··· THE INPUT

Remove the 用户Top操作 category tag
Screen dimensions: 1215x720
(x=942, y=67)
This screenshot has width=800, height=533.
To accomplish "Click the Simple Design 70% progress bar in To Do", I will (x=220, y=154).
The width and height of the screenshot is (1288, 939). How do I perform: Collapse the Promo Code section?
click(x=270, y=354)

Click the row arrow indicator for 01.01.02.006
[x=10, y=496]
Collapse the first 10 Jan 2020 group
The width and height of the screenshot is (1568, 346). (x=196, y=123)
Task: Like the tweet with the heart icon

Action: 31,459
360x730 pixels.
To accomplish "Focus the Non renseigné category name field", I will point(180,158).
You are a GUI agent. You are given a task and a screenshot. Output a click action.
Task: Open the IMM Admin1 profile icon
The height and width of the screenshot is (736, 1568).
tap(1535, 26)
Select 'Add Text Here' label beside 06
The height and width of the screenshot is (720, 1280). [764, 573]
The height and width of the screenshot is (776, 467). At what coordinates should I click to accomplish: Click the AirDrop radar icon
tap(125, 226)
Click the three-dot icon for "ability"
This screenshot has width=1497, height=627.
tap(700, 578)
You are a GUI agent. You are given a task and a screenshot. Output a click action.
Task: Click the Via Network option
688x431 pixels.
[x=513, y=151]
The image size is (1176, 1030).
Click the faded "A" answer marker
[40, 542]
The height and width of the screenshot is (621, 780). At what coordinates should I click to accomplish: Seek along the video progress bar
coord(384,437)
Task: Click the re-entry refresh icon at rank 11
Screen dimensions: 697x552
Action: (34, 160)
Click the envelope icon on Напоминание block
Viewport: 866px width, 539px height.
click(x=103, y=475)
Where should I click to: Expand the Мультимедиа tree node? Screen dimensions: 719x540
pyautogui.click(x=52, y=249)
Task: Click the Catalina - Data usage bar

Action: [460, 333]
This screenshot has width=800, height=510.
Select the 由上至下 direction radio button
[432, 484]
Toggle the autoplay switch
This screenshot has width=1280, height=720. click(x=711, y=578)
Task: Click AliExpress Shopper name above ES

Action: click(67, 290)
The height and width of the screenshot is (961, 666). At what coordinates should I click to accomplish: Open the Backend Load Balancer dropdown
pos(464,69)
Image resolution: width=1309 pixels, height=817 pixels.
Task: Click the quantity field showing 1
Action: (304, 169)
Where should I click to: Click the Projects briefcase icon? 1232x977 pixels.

······

■ **YOUR ASSIGNMENT**:
Reproduce all the data exactly. Include every line.

■ **SOLUTION FOR THIS PROBLEM**:
Remove the 用户Top操作 category tag
Screen dimensions: 1215x720
(x=942, y=67)
This screenshot has width=800, height=533.
To accomplish "Click the Simple Design 70% progress bar in To Do", I will (x=220, y=154).
The width and height of the screenshot is (1288, 939). How do I perform: Collapse the Promo Code section?
click(x=270, y=354)

Click the row arrow indicator for 01.01.02.006
[x=10, y=496]
Collapse the first 10 Jan 2020 group
The width and height of the screenshot is (1568, 346). (x=196, y=123)
Task: Like the tweet with the heart icon

Action: 31,459
360x730 pixels.
To accomplish "Focus the Non renseigné category name field", I will point(180,158).
You are a GUI agent. You are given a task and a screenshot. Output a click action.
Task: Open the IMM Admin1 profile icon
The height and width of the screenshot is (736, 1568).
tap(1535, 26)
Select 'Add Text Here' label beside 06
The height and width of the screenshot is (720, 1280). [764, 573]
The height and width of the screenshot is (776, 467). At what coordinates should I click to accomplish: Click the AirDrop radar icon
tap(125, 226)
Click the three-dot icon for "ability"
This screenshot has width=1497, height=627.
tap(700, 578)
You are a GUI agent. You are given a task and a screenshot. Output a click action.
Task: Click the Via Network option
688x431 pixels.
[x=513, y=151]
The image size is (1176, 1030).
Click the faded "A" answer marker
[40, 542]
The height and width of the screenshot is (621, 780). At what coordinates should I click to accomplish: Seek along the video progress bar
coord(384,437)
Task: Click the re-entry refresh icon at rank 11
Screen dimensions: 697x552
Action: (34, 160)
Click the envelope icon on Напоминание block
Viewport: 866px width, 539px height.
click(x=103, y=475)
Where should I click to: Expand the Мультимедиа tree node? Screen dimensions: 719x540
pyautogui.click(x=52, y=249)
Task: Click the Catalina - Data usage bar

Action: [460, 333]
This screenshot has width=800, height=510.
Select the 由上至下 direction radio button
[432, 484]
Toggle the autoplay switch
This screenshot has width=1280, height=720. click(x=711, y=578)
Task: Click AliExpress Shopper name above ES

Action: click(67, 290)
The height and width of the screenshot is (961, 666). At what coordinates should I click to accomplish: Open the Backend Load Balancer dropdown
pos(464,69)
Image resolution: width=1309 pixels, height=817 pixels.
Task: Click the quantity field showing 1
Action: (304, 169)
Where should I click to: Click the Projects briefcase icon? 1232x977 pixels.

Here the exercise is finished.